#### Texte fourni

Le Mayday d’Air Mauritius du 22 avril 2020 est équivalent à la consigne à l’envers entendue dans des aéroports au départ des avions. En effet, pour la majorité des employés de la compagnie nationale d’aviation la mise sous administration de la fierté de la République de Maurice n’est autre qu’une injonction pour « débarquement immédiat » et sans réclamation possible. Pour les quelque 3 500 employés d’Air Mauritius, depuis cette date fatidique, le quotidien se conjugue à l’angoisse. Et ce n’est pas demain que le sourire légendaire d’accueil reviendra.

La plupart d’entre eux ne sont pas encore fixés sur leur sort professionnel au sein de la compagnie, qui reste l’un des dossiers brûlants de cette année, et qui sera encore de brûlante actualité en cette année nouvelle. Les intentions des administrateurs de Grant Thornton demeurant floues, et déjà bon nombre d’entre eux songent déjà à chercher de l’emploi ailleurs, ou encore à l’étranger. S’ils ne l’ont pas fait jusqu’ici vu les conditions d’emploi imposées, dont seulement des salaires, représentant une moyenne de 35%. Si ce n’est zéro sou à chaque fin de mois.

########
#### Données du jeu

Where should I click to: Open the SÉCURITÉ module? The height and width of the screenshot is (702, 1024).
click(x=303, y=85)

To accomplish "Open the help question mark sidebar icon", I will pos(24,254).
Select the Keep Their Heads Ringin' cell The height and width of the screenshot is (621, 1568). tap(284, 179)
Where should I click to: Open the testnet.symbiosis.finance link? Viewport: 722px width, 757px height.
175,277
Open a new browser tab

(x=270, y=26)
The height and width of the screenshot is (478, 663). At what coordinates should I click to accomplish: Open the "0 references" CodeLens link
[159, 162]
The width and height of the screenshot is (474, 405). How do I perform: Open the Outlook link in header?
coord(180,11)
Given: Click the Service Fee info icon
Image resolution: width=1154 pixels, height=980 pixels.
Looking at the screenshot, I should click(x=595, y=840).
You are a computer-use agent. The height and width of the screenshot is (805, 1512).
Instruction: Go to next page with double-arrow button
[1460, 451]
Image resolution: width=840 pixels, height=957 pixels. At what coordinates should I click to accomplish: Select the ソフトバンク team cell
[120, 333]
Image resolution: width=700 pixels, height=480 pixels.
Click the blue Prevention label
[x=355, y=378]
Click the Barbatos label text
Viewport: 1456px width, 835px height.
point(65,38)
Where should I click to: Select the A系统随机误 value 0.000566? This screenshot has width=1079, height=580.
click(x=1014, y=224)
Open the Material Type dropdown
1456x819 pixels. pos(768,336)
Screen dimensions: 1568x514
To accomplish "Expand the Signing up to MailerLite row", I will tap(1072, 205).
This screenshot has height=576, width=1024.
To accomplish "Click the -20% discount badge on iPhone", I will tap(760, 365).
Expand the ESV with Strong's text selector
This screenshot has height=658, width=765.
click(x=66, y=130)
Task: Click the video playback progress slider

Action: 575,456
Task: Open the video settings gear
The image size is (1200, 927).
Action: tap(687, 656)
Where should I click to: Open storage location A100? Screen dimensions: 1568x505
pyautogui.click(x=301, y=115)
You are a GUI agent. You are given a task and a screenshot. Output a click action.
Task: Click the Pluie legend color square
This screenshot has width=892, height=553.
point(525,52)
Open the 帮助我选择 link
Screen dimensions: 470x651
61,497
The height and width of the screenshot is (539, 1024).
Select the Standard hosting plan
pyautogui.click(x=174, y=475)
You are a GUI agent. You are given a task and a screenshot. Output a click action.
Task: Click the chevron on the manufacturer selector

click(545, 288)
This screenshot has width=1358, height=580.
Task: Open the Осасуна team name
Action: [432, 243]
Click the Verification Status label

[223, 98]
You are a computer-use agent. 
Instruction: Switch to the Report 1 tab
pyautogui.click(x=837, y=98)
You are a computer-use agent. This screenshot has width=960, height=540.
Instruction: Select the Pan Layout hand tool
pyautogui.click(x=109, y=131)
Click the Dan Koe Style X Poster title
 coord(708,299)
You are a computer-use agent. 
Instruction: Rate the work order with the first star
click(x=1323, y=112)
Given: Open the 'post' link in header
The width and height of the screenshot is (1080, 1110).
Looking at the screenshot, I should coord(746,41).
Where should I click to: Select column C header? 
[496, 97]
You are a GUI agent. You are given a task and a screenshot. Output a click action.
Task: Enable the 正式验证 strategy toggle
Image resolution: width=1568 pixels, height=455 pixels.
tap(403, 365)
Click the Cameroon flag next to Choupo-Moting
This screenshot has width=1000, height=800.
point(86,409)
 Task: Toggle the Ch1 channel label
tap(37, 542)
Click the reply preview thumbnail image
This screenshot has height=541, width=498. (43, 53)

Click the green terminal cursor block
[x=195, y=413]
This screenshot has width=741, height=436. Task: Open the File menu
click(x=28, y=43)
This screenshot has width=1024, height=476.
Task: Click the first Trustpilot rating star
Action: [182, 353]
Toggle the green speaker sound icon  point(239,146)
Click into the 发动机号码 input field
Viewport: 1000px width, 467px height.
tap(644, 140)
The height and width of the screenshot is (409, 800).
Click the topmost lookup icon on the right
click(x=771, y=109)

########

Vos consignes:
1. Renommez « terminal » en « console » dans la liste, sur tout le passage allant de la ligne qui contient « Task: Toggle the Ch1 channel label » jusqu'à la fin de la liste. Réécrivez ces lignes sans rien y changer d'autre.
2. Donnez la suite de l'article sur la crise d'Air Mauritius, à partir de l'endroit où il s'arrête.

Réponses attendues:
1.
 Task: Toggle the Ch1 channel label
tap(37, 542)
Click the reply preview thumbnail image
This screenshot has height=541, width=498. (43, 53)

Click the green console cursor block
[x=195, y=413]
This screenshot has width=741, height=436. Task: Open the File menu
click(x=28, y=43)
This screenshot has width=1024, height=476.
Task: Click the first Trustpilot rating star
Action: [182, 353]
Toggle the green speaker sound icon  point(239,146)
Click into the 发动机号码 input field
Viewport: 1000px width, 467px height.
tap(644, 140)
The height and width of the screenshot is (409, 800).
Click the topmost lookup icon on the right
click(x=771, y=109)

2.
Plusieurs employés d’Air Mauritius, notamment du côté des pilotes, mais aussi des Cabin Crew Members, ne savent plus comment joindre les deux bouts en cette période de fin d’année, étant en effet en “chômage technique”. « Ena enn bon parti pilot morisien ladan. Zot tou pe fristre ki pena travay. Ena kinn tas dan lakaz depi mwa juin ek pa pe kone ki pou arive pli divan », confie ainsi un jeune pilote mauricien tout amer.

« Nou pa kone kifer expatrie pe kapav anvole. Ena ki mwins senior ki nou ladan ek bizin dir finn fek rantre konpare a nou. Ena pe dir ki sa bann expat-la pe favorize parski ti fer zot bann promes pou zot vinn travay Air Mauritius. Paret ki sa bannla ki pe gagn priorite », poursuit ce jeune, qui avance que sa situation personnelle et familiale se détériore dans la conjoncture. « Pe asize lakaz, pena rol. Alon dir ki nou pe profit inpe prezans parmi fami, me kan mem, inn ariv desam aster ek nou pankor gagn oken eklersisman ki pou arive », affirme-t-il. Il explique ainsi que sa famille a fait des sacrifices pour qu’il puisse entamer des études supérieures dans le domaine.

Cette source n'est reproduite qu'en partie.